Somewhere beyond the sea

Anderson, an oceanographer, had been looking for a way to bring her research and her students to the sea to study microbes that live at the bottom of the ocean, specifically deep-sea hydrothermal vents and volcanos, to sequence the DNA from the samples to see how they evolve through time. 

bringing up the deep sea robot.

“It’s so cool to get on a ship and go out in the middle of the ocean,” Anderson said. “To be that far from land is a different perspective in itself, but to be able to collect samples we can call our own — we haven’t really been able to do that yet — so I’m really excited about that opportunity. From the ground up we’ll go out, collect the samples, work up the samples in the lab, analyze the samples on the computer, and publish the results.”

Anderson hopes to head to sea next summer off the coast of Washington and will work with Ocean Observatories Initiative and her former colleagues at the University of Washington. This winter, to prepare before they go, students will begin sifting through data already collected from the ocean. 

Underwater tool extracting samples from hydrothermal deep sea volcanos.

“The educational component part of it is my students working in the lab, getting engaged in the research process and getting their names on papers,” Anderson said. “I also have a partnership with Greenvale Elementary in Northfield called Science Night. Once a year, my students will interact with all the elementary school kids and teach them about science. I’ll also be co-teaching a new class on science controversies with a science historian here at Carleton. The science we do is very much connected to the society we live in.” 

Cancer trees 

Oesper, associate professor of computer science, is building off a previous NSF grant doing cancer research with students to find out how cancer cells evolve through computational genomics.

“I design algorithms to analyze DNA sequencing data,” Oesper said. “Yes, we can sequence the human genome, but the data we get is not as clear as you might expect. How do we take this big, noisy, messy sequence and analyze it? I’m a computer scientist, so when we start talking about DNA, I like to say, ‘OK, let’s wipe away the biology here for a second and get down to the question you want to answer.’ There’s so many interesting ways you can use computer science to answer questions in biology.”

Recomb in 2019. Layla with her student presenters.

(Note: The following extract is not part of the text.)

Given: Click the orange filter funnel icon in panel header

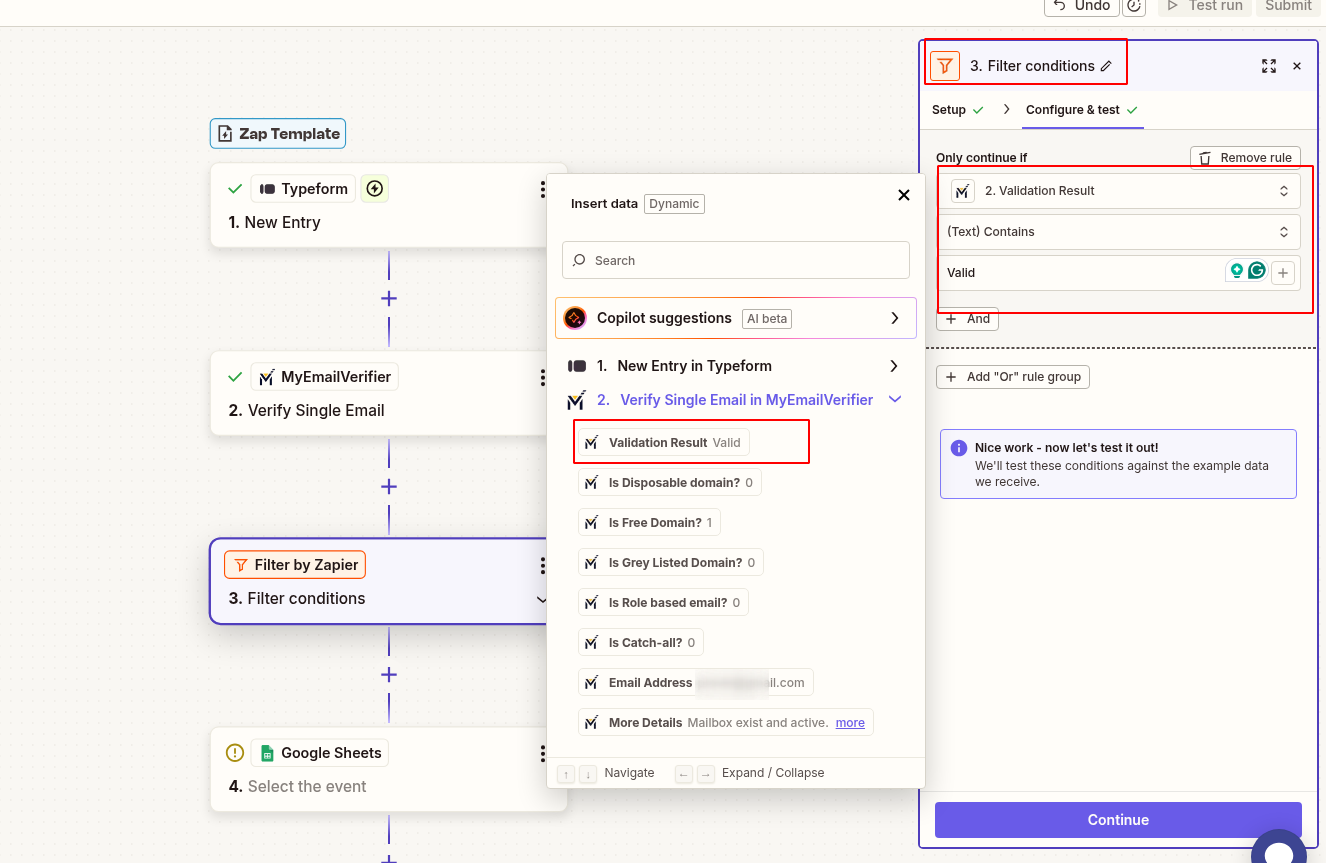Looking at the screenshot, I should 944,65.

Oesper’s development of methods for comparison, summarization and communication of clonal cancer trees reveal how tumors acquire mutations leading to uncontrolled cell growth. 

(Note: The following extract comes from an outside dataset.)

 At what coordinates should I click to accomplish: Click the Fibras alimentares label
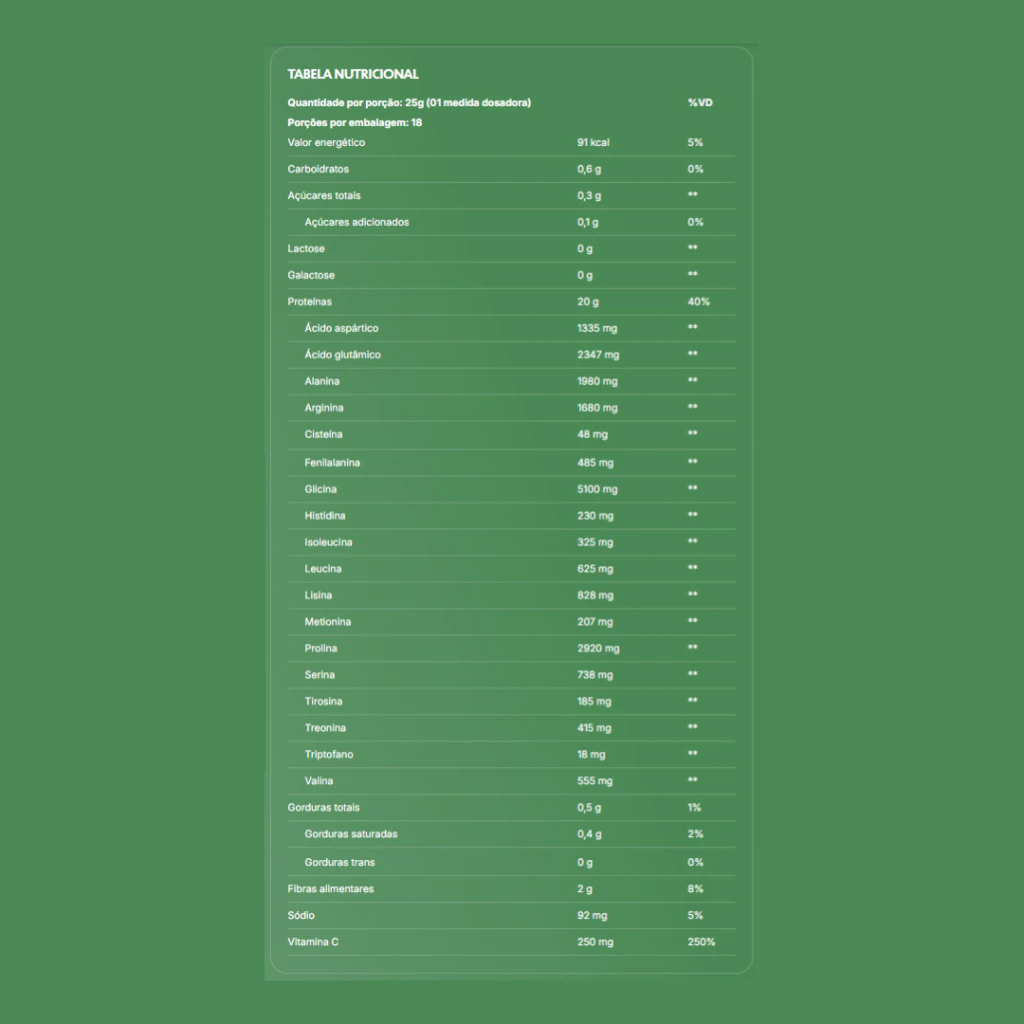tap(331, 889)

“My CAREER grant focuses on how we design methods to make better use of these trees of data we’re given, and how we improve these methods so we have more confidence in what is current,” Oesper said. “Hopefully, these methods can help us design more appropriate treatment plans for specific patients, or across patient cohorts, based on the history of their specific tumors.”

Oesper’s educational component of her grant also has multiple layers: a computational science conference inviting institutions from all over the country; a field trip to the University of Minnesota to visit computational science labs, meet grad students and see projects spanning the whole computational science field; and the creation of a national and international computational science community among students and faculty.

Layla's workshop.

“All of this is possible because of the wonderful students I’ve had,” Oesper said. “The overarching theme for me is, ‘how do I expose more students to this field?’ That’s what really underlies my educational pieces of this grant.” 

“This award shows that we as faculty and students at a liberal arts college are capable of doing cutting-edge research,” Anderson said. “We’re really pushing the envelope of these important science issues just as much as anybody at any other university. And our students are doing this amazing work at the forefront of our fields. Layla and I are really proud of that.”

Anderson was also recently selected, among 18 early-career researchers, to receive funding in the inaugural year of Scialog: Signatures of Life in the Universe, a new Research Corporation for Science Advancement initiative designed to bring us closer to answering basic questions about the possibility of extraterrestrial life.